El pasillo se volvió un secreto entre nosotros.
Las luces eran tenues, la música de la fiesta llegaba amortiguada desde el fondo, y yo sentía el corazón queriendo salírseme del pecho mientras Mattheo me aprisionaba contra la pared.
Su boca devoraba la mía con rabia, con hambre, con algo oscuro que me hacía perder la cordura. El beso se volvió húmedo, descontrolado, nuestras lenguas chocando en un vaivén que arrancaba de mí un gemido que no pude contener.
—Así me gusta —murmuró contra mis labios, con una sonrisa arrogante—. Que dejes de fingir.
Su mano bajó lentamente por mi espalda hasta colarse descaradamente por el borde de mi vestido. Sentí sus dedos apoderarse de la curva de mi trasero, apretándome más contra él. El calor me envolvió por completo.
—Mattheo… —intenté decir, pero su boca ya estaba recorriendo mi cuello, mordiendo con fuerza, lamiendo después para calmar la marca que me dejaba.
Mis manos terminaron en su cabello, tirando con desesperación mientras él rozaba mi muslo, subiendo cada vez más la tela. El aire se volvió pesado, húmedo, eléctrico. Su rodilla se acomodó entre mis piernas, obligándome a sentir la fricción justo donde más lo necesitaba.
—Estás temblando, mariposa —susurró, con esa voz grave que parecía una caricia sucia en mi oído—. Y ni siquiera te he tocado como quiero.
Su dedo se deslizó con lentitud por el borde de mi ropa interior. Jadeé tan fuerte que mi eco rebotó en el pasillo vacío. Me mordí los labios, intentando ahogar el gemido que escapaba de mí mientras él jugaba cruelmente con mis límites.
—¿Quieres que pare? —preguntó, aunque sabía la respuesta.
No dije nada.
Mi silencio fue la rendición.
Sus dedos me tocaron de verdad, arrancándome un jadeo ahogado. Mi espalda se arqueó contra la pared, mis caderas buscando más de esa sensación prohibida. No había lugar para el odio en ese instante, solo para el deseo salvaje que me consumía.
Él me besaba de nuevo, ahogando mis gemidos en su boca, como si el mundo no existiera fuera de ese pasillo. Como si todo el dolor, todo el rencor, toda la rabia se quemara en ese contacto.
Yo lo odiaba. Pero en ese momento, lo deseaba más que al aire que respiraba.
Semanas después
El tiempo pasó, pero yo seguía atrapada en ese maldito pasillo. Cada vez que cerraba los ojos, sentía sus manos en mi piel, sus labios en mi cuello, el roce de sus dedos que me había dejado temblando durante noches.
Lo odiaba, sí. Pero también lo buscaba con la mirada.
Lo deseaba en secreto.
Y, en la más cruel de las verdades, lo amaba de nuevo.
Ese amor me carcomía, porque no podía confiar en él.
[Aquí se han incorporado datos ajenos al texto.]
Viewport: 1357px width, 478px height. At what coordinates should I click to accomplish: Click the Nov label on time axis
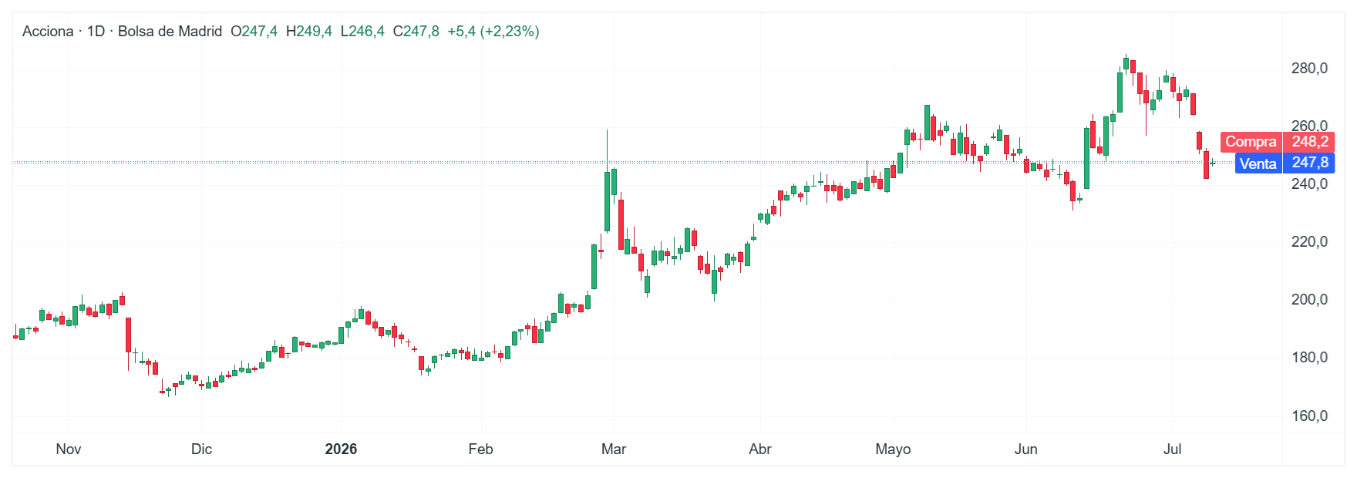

Porque había sombras que nunca desaparecían entre nosotros.
Una noche, mientras ordenaba unas cajas viejas en la biblioteca de mi padre, encontré un sobre con recortes de periódicos de aquel accidente. Mi corazón se detuvo. Entre las notas amarillentas, había un nombre escrito a mano en una esquina del informe policial.
Mattheo Blackwood.
Me quedé helada.
No había una explicación, no había nada más… solo esas letras.
Lo suficiente para que una sospecha me atravesara como un cuchillo.
Tragué saliva, sintiendo cómo la sangre me abandonaba el rostro.
¿Podría ser posible?
¿Él…? ¿La noche del accidente…?
Las piezas encajaban, aunque yo no quisiera verlas.
Y por primera vez en mucho tiempo, el odio regresó, mezclándose con el amor que acababa de aceptar.
Porque si era verdad, entonces el hombre que me hacía temblar en un pasillo era el mismo que había destrozado mi vida para siempre.